The qualified candidate will have:

  • Bachelor's degree in healthcare administration, business administration, Social Services or related field preferred.
  • 3-5 Previous experience in a call center environment, preferably in a healthcare or insurance setting.
  • Excellent verbal and written communication skills with a strong ability to listen actively.
  • Strong analytical and problem-solving skills to address and resolve issues effectively.
  • Proficiency in using computer systems, including customer service software and Microsoft Office Suite.
  • Ability to build rapport and maintain positive relationships with members and providers.
  • Ability to manage multiple tasks efficiently in a fast-paced environment.
  • Collaborative attitude with a commitment to team success and the ability to work cross-functionally with other disciplines.
  • Flexibility to adapt to changing procedures and environments.
  • Must be knowledgeable about insurance benefits, coverage, and healthcare regulations.
  • Must be able to work within an omnichannel environment, including phone, email, chat, and other digital communication platforms.
  • Ability to travel for in-person training sessions as required.
  • Must be available for the in-person launch on January 1, 2025.

Preferred Skills:

  • Healthcare Knowledge: Understanding of health insurance, medical terminology, and healthcare regulations.
  • Bilingual: Proficiency in a second language is a plus, especially Spanish.
Full compensation packages are based on candidate experience and relevant certifications.
$65,000$75,000 USD

XO Health is an equal opportunity employer committed to diversity and inclusion in the workplace.
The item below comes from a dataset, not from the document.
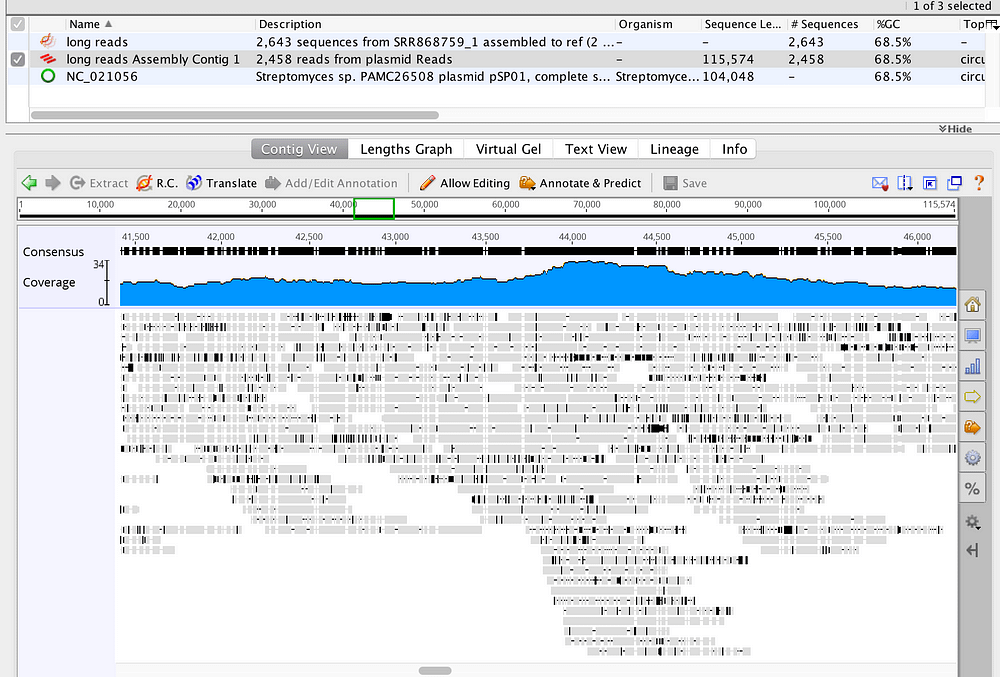Click the home icon in right sidebar

[x=972, y=305]
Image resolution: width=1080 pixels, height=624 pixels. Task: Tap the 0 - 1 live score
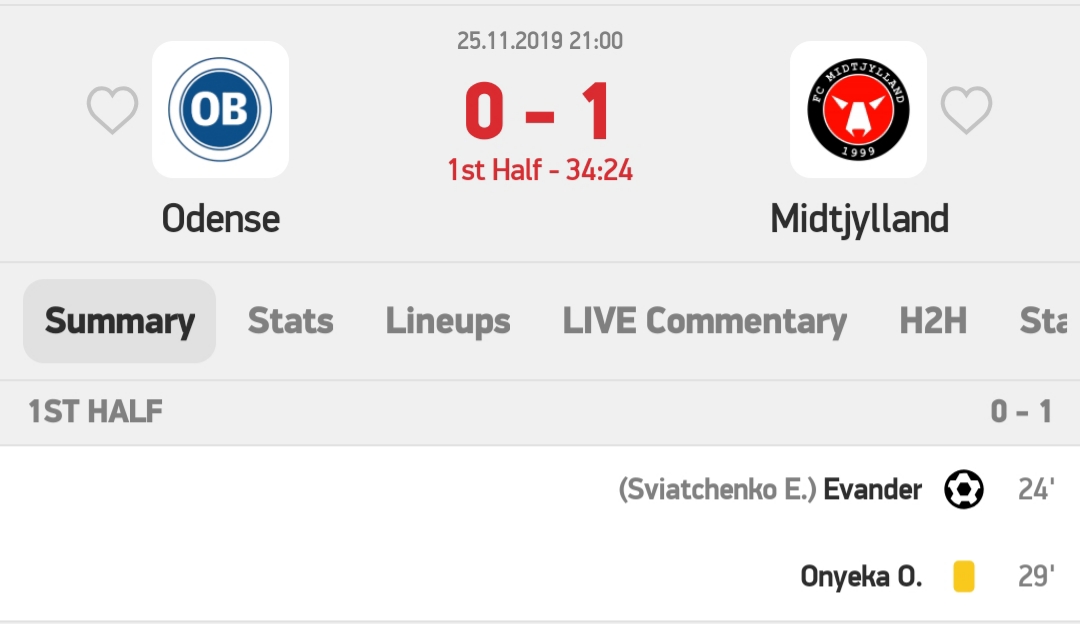(538, 111)
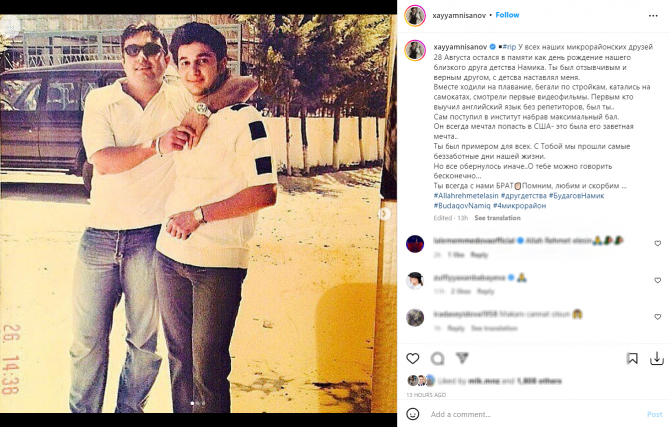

All qualified applicants will receive consideration for employment without regard to sex (including pregnancy, childbirth or related medical conditions), race, color, age, national origin, religion, disability, genetic information, marital status, sexual orientation, gender identity, gender reassignment, citizenship, immigration status, protected veteran status, or any other basis prohibited under applicable federal, state or local law. XO Health promotes a drug-free workplace.